Do people make better decisions when they understand average risk?

If there were a pill that would cut your risk of breast cancer in half, would you take it? What if you were told your risk of breast cancer was already below average?

In a newly published survey, women who were told their risk of breast cancer was above average were more likely to endorse taking the hypothetical pill than women who were told their risk was below average. The above average group was also more likely to believe that the pill significantly reduced breast cancer risk – even though both groups were told the pill would cut their risk of breast cancer in half.

Researchers from the University of Michigan Comprehensive Cancer Center surveyed 249 random women in a hospital cafeteria. Participants were given a scenario in which their own risk of breast cancer was 6 percent. Then, half of the women were told the average woman's risk of breast cancer was 12 percent; the other half were told the average risk was 3 percent.

Both groups were told in the hypothetical scenario that there was a pill that would reduce their breast cancer risk to 3 percent, but it caused side effects including hot flashes in most women, with a small risk of cataracts, stroke or heart attack. They were then asked to say if they would take the pill, given their risk of breast cancer.

No matter what their decision, 62 percent of the women said the average risk information was helpful in making a decision about whether to take the drug.

But, the study authors contend, this influence could be dangerous. After all, if a prevention strategy reduces a person's risk by half, does it matter if others receive more or less benefit"

“What's really important is to focus on your risk and the benefits you could get from a treatment. Knowing how one's own risk compared to the average woman's risk actually changed people's decisions. It's very worrisome that this piece of information had an influential impact on a woman's perceptions of a breast cancer prevention drug,” says study author Angela Fagerlin, Ph.D., research assistant professor of internal medicine at the U-M Medical School and an investigator at the VA Ann Arbor Healthcare System.

Results of the study appear in the December issue of Patient Education and Counseling.

The study authors argue that comparing individual risk against average could lead people to make poor decisions. For example, below-average risk does not mean zero risk, yet low-risk women might think they can skip their yearly mammogram. On the other hand, women at high-risk might undergo risky treatments that they might otherwise not have chosen.

“When you give women their five-year risk of breast cancer, it might be 3 percent, and that 3 percent seems really low. But the way women tend to use comparative information is worrisome. They're focusing too much on where they stack up against average and they disregard their own individual risk information what that risk means to them,” says Fagerlin, a member of the U-M Center for Behavioral and Decision Sciences in Medicine.

The study authors urge doctors and health educators to use average risk carefully when discussing individual patients' options.

“People should focus on what their own risk is – how does that risk feel to them, and what do they think of their treatment or prevention strategies.
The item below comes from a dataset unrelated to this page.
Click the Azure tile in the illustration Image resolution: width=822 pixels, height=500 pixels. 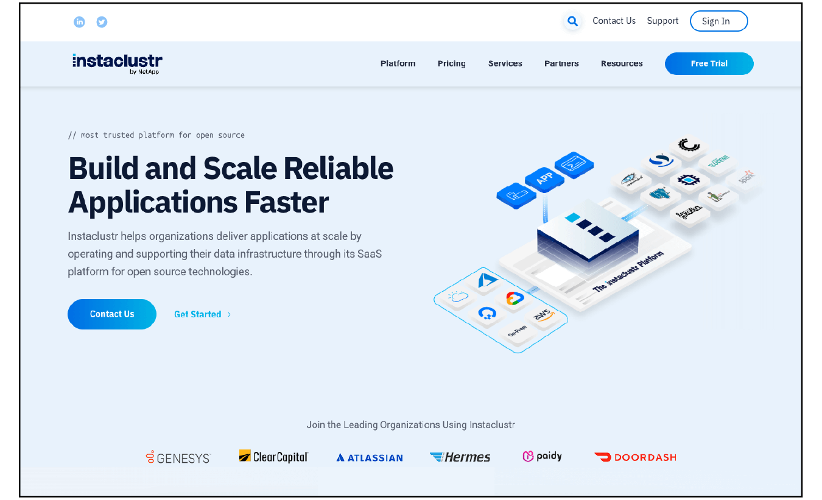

We believe that when making a medical decision, people should consider the risks and benefits of their prevention or treatment options and they should make the best decision based on their perceptions of those risks and benefits. The decision should not be influenced by whether their risks or benefits are greater or less than another person,” Fagerlin says.

The risk estimates used in the study were fictitious. The drug mentioned is modeled after tamoxifen, which can be given to women at high risk of breast cancer to help prevent the disease. The average woman's lifetime risk of breast cancer is 12.7 percent, or one in eight. But an individual's five-year risk of breast cancer will vary based on family history, environmental exposures and lifestyle issues. Some 178,480 women will be diagnosed with breast cancer this year and more than 40,000 will die from the disease.